This is [pretrained](https://huggingface.co/t5-base) T5 base and fine-tuned on Multipage DocVQA (MP-DocVQA) dataset.


This model was used as a baseline in [Hierarchical multimodal transformers for Multi-Page DocVQA](https://arxiv.org/pdf/2212.05935.pdf).
- Results on the MP-DocVQA dataset are reported in Table 2.
- Training hyperparameters can be found in Table 8 of Appendix D.
- 

## How to use

Here is how to use this model to get the features of a given text in PyTorch:

```python
import torch
from transformers import T5Tokenizer, T5ForConditionalGeneration

tokenizer = LongformerTokenizerFast.from_pretrained("rubentito/t5-base-mpdocvqa")
model = LongformerForQuestionAnswering.from_pretrained("rubentito/t5-base-mpdocvqa")

context = "Huggingface has democratized NLP. Huge thanks to Huggingface for this."
question = "What has Huggingface done?"
input_text = "question: {:s}  context: {:s}".format(question, context)
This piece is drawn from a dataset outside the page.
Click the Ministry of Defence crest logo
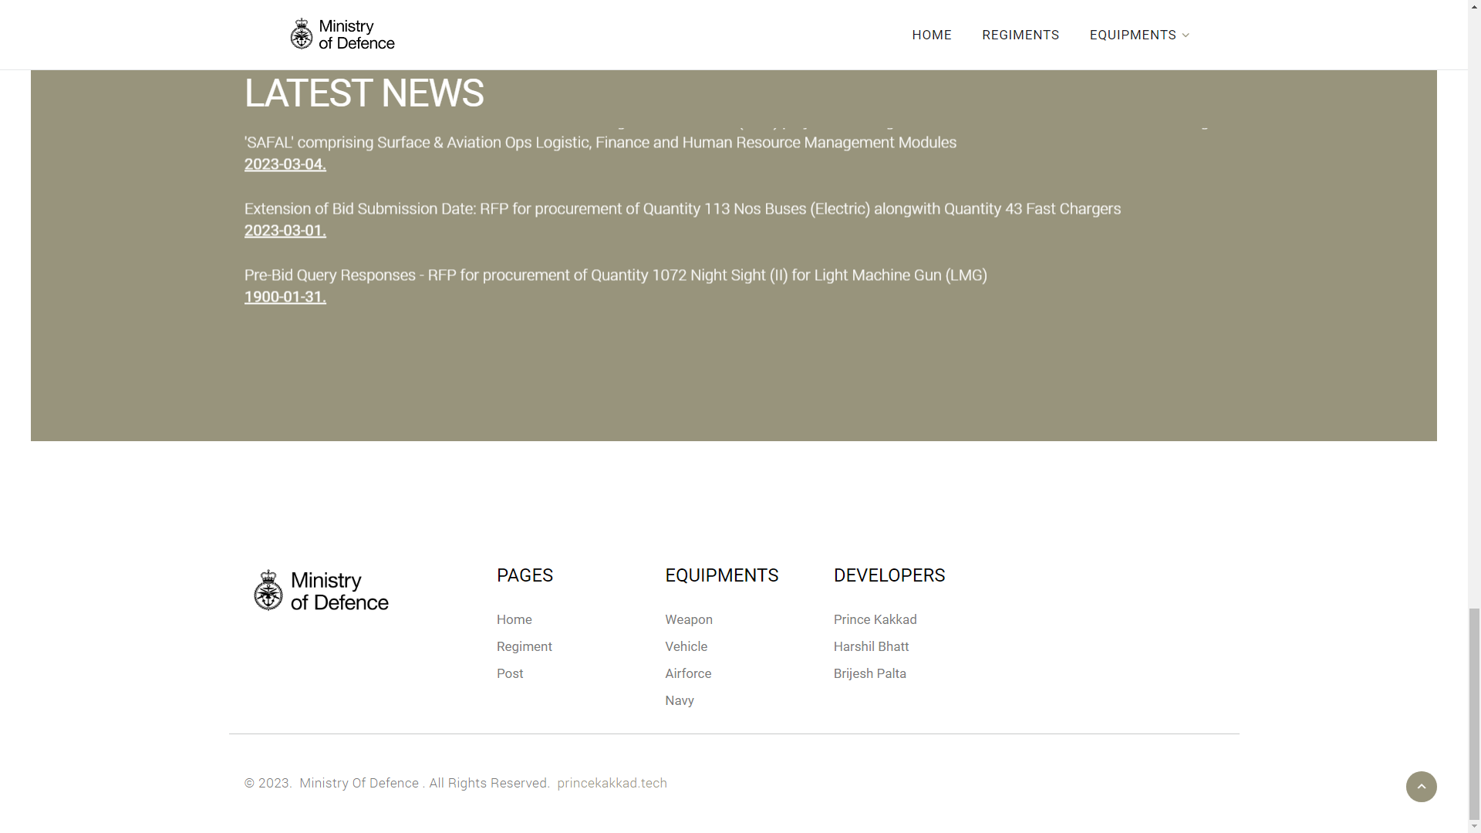 click(x=341, y=34)
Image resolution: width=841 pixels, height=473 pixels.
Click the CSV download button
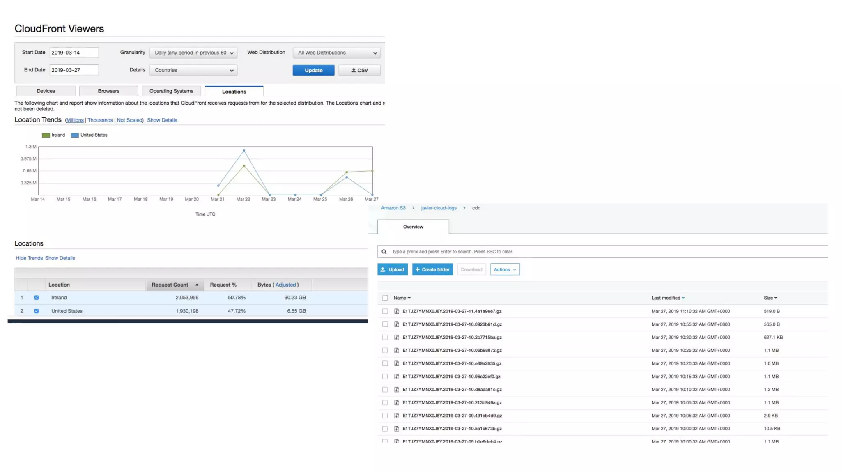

encoding = tokenizer(input_text, return_tensors="pt")
output = self.model.generate(**encoding)
answer = tokenizer.decode(output['sequences'], skip_special_tokens=True)
```

## BibTeX entry

```tex
@article{tito2022hierarchical,
  title={Hierarchical multimodal transformers for Multi-Page DocVQA},
  author={Tito, Rub{\`e}n and Karatzas, Dimosthenis and Valveny, Ernest},
  journal={arXiv preprint arXiv:2212.05935},
  year={2022}
}
```